Member of the Ontario Parliament for St. Catharines
- In office 1967–1977
- Preceded by: New riding
- Succeeded by: Jim Bradley

52nd Mayor of St. Catharines
- In office 1964–1967
- Preceded by: Ivan Buchanan
- Succeeded by: Mackenzie Chown

Personal details
- Born: September 15, 1916 Port Dalhousie, Ontario
- Died: October 16, 1985 (aged 69) Hotel Dieu Hospital, St.Catharines, Ontario
- Political party: Progressive Conservative
- Occupation: Johnston's Coal, Ice and Fuel

= Robert Mercer Johnston =

Canadian politician

Robert Mercer Johnston (September 15, 1916 – October 16, 1985) was an Ontario political figure. He represented St. Catharines in the Legislative Assembly of Ontario from 1967 to 1977 as a Progressive Conservative member.

==Background==
Johnston was born in Port Dalhousie, Ontario, the son of Robert Henry and Lillias Johnston. In 1951, he married Doris Gardener. He was the mayor of St. Catharines.

==Politics==
Johnston was elected mayor of St. Catharines, Ontario in 1964 defeating incumbent Ivan Buchanan. He remained mayor until he was elected to provincial office in 1967.

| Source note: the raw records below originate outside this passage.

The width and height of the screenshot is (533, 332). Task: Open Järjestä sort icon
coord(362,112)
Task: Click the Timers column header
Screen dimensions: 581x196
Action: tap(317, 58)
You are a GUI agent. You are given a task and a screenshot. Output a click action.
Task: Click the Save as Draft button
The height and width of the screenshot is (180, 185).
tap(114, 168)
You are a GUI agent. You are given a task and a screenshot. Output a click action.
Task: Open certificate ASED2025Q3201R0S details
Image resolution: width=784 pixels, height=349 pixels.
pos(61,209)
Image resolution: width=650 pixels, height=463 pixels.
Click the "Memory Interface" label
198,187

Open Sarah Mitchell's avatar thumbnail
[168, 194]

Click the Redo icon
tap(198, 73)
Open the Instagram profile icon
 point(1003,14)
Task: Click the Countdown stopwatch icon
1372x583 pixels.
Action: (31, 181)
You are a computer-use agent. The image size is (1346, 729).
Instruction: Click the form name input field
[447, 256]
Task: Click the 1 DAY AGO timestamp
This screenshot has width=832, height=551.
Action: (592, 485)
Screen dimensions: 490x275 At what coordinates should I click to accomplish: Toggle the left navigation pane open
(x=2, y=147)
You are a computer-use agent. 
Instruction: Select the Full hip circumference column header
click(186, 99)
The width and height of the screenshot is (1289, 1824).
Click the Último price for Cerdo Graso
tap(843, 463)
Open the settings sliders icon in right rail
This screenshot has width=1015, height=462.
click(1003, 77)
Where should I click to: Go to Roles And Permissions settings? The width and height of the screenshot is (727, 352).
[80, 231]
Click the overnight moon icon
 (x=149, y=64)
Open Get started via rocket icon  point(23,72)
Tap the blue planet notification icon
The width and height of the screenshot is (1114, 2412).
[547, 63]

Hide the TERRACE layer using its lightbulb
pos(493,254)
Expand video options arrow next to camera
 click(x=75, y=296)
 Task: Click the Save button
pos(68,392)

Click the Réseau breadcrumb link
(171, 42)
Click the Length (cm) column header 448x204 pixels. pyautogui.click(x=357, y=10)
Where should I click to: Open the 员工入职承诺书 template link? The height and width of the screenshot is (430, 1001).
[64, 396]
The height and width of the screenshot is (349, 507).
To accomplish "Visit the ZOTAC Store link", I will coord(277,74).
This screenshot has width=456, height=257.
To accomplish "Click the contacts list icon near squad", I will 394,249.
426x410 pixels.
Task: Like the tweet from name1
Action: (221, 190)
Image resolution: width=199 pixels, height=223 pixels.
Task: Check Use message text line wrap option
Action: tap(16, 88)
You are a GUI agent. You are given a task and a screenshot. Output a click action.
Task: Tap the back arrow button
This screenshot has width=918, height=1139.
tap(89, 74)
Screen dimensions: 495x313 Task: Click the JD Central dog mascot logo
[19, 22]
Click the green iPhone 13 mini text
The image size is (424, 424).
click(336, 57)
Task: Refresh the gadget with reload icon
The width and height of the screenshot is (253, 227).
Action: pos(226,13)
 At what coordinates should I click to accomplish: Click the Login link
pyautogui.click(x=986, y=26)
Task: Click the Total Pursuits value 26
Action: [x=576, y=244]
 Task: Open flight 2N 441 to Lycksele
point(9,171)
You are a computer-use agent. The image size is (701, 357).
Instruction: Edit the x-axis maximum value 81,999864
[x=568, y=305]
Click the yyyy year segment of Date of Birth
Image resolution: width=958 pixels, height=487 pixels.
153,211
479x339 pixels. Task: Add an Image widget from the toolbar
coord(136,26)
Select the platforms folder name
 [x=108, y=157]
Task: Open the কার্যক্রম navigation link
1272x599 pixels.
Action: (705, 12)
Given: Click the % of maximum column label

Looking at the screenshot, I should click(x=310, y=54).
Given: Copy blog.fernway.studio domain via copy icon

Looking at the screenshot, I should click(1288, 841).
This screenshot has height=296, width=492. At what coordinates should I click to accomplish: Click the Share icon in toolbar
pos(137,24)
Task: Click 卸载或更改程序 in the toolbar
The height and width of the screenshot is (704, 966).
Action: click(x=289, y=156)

He was elected in the 1967 provincial election in the new riding of St. Catharines. He defeated Liberal candidate Jim Bradley by 3,948 votes. He was re-elected in 1971 and 1975. During his time in government he was a backbench supporter in the governments of John Robarts and Bill Davis. He retired from politics before the 1977 election.